**Passage given:**
#####

Initially, the "AND" and "OR" operators, combined with the "ALL" structurer, were considered, presenting the documents in which the searched word was found in one of the possible analysis variables: article title, source title, language, author, publisher, affiliation, abstract, keywords, references, DOI, ISBN, ISSN, CODEN, subjects, volume fields, publication year, sequence bank, sequence bank number, number, chemical name, CAS registry number, manufacturer, publisher, or conferences.

The "AND" and "OR" operators were kept in the two subsequent rounds, combined with the more particular search structurers.

The application of bibliometry set up the strategy of this article, which substantiated the research gap by generating two Boolean logics from the composition of the keywords of the research thematic areas, intending to verify the assertiveness of the concentration of documents using the "AND" and "OR" logic. Then, the returned documents were read after searching for the guiding keywords.

After validation of the Boolean, the universe of documents used was determined. They contributed significantly and relevantly to the observation of the existing gap, which is established in the following premise: the absence of scientific research presenting the research problem "How do intangible intellectual capital and its guidelines qualitatively and quantitatively favor lifecycle management?" within the scientific literature, considering the period from 1986 to 2017.

The validating method used was a bibliometric study, based on documents obtained from scientific publications, indexed using the Scopus database.

#####

**Rows:**
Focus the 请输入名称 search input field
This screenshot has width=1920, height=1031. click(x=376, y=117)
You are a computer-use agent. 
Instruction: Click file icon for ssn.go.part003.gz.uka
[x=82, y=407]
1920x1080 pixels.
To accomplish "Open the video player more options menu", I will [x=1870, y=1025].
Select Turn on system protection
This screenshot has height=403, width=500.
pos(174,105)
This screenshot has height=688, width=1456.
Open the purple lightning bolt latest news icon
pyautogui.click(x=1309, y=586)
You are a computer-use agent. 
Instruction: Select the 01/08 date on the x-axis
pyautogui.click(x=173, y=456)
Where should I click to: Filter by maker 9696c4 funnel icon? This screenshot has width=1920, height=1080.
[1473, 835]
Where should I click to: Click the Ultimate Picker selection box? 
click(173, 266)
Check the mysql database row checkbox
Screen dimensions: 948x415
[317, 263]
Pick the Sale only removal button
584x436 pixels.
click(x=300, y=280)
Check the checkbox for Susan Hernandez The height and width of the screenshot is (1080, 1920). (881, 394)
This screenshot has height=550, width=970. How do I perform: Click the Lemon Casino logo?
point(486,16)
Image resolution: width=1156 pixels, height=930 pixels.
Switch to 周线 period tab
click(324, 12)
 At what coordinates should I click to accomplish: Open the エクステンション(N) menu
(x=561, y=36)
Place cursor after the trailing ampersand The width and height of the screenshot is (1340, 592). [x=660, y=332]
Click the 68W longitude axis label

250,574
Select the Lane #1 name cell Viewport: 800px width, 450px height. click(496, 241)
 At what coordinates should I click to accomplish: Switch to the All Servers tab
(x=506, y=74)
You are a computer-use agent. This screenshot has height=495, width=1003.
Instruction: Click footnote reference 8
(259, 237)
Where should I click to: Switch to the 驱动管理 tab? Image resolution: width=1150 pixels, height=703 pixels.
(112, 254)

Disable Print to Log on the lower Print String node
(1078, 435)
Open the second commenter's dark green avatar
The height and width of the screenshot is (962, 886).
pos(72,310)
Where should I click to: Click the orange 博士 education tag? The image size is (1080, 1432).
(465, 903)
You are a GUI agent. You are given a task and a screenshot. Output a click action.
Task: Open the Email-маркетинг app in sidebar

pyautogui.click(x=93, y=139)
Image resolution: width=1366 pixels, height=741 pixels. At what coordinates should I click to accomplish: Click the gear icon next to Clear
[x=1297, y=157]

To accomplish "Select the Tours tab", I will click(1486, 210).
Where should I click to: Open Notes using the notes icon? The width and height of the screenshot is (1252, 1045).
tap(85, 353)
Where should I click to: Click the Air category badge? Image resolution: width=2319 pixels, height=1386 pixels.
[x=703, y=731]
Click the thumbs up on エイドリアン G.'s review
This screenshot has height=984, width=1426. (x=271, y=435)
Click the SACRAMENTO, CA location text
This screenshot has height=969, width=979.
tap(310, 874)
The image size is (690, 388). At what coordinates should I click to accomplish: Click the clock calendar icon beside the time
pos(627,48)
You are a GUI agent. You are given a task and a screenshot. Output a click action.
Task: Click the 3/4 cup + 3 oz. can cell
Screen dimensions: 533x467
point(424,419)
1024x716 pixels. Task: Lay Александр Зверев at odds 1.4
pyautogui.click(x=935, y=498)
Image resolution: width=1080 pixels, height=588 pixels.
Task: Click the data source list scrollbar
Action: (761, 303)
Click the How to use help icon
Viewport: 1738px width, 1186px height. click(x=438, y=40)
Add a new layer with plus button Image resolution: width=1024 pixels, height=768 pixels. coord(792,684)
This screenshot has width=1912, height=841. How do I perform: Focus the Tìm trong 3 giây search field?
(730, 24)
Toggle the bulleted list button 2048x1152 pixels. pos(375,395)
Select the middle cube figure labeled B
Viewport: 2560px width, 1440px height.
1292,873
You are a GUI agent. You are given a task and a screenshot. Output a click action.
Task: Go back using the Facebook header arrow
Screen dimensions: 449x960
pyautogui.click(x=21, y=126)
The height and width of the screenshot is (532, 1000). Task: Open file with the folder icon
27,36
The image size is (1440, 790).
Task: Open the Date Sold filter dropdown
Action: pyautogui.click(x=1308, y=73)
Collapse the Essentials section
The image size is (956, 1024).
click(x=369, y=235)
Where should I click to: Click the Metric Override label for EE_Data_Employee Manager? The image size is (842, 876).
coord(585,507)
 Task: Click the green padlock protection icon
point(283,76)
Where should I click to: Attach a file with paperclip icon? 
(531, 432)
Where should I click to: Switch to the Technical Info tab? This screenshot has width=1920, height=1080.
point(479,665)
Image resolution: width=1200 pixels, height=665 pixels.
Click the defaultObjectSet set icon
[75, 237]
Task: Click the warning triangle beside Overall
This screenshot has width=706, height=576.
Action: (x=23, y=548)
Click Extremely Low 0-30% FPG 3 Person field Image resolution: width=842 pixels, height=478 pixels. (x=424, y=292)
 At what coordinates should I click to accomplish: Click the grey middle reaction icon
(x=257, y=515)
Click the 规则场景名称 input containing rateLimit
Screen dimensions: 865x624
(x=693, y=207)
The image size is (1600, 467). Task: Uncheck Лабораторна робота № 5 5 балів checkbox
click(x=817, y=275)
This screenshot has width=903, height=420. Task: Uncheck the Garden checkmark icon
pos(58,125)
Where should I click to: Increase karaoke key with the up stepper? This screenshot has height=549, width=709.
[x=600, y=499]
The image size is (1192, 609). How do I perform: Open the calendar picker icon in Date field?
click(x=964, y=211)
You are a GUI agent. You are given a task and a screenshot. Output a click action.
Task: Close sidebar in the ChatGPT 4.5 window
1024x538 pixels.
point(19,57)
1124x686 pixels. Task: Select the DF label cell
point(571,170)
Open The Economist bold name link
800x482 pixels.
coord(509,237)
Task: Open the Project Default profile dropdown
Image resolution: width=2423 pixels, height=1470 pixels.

#####

**What is being asked:** Write the next few sentences of the passage describing the bibliometric search method, picking up right after its final sentence.

**Answer for this exercise:**
Mapping of research indexed in Scopus database

The validation of the research gap was driven by the drivers using Boolean architecture, built by the guiding keywords, aligned to the objective of this work. It was possible to identify a universe of 687 national and international documents, all of which were taken from the Scopus database and indexed journals.

A bibliometry was carried out to formulate the Boolean first by separating the thematic areas that guided the search for the research gap: (1) Lifecycle thinking; (2) Product lifecycle management; (3) Life cycle in the construction industry; (4) Concepts of intellectual capital in the literature; (5) Theoretical evolution of intellectual capital; and (6) Intangibles and lifecycle management. Next, an analysis was performed by reviewing the existing literature and bibliometry on these subject areas.

The logical structure was elaborated from the research strategy by searching the CAPES website in the CAFe environment, where bibliographic content is made available through the periodicals portal through password access available in the master's and doctoral programs of the participating institutions, enabling this research to be carried out3.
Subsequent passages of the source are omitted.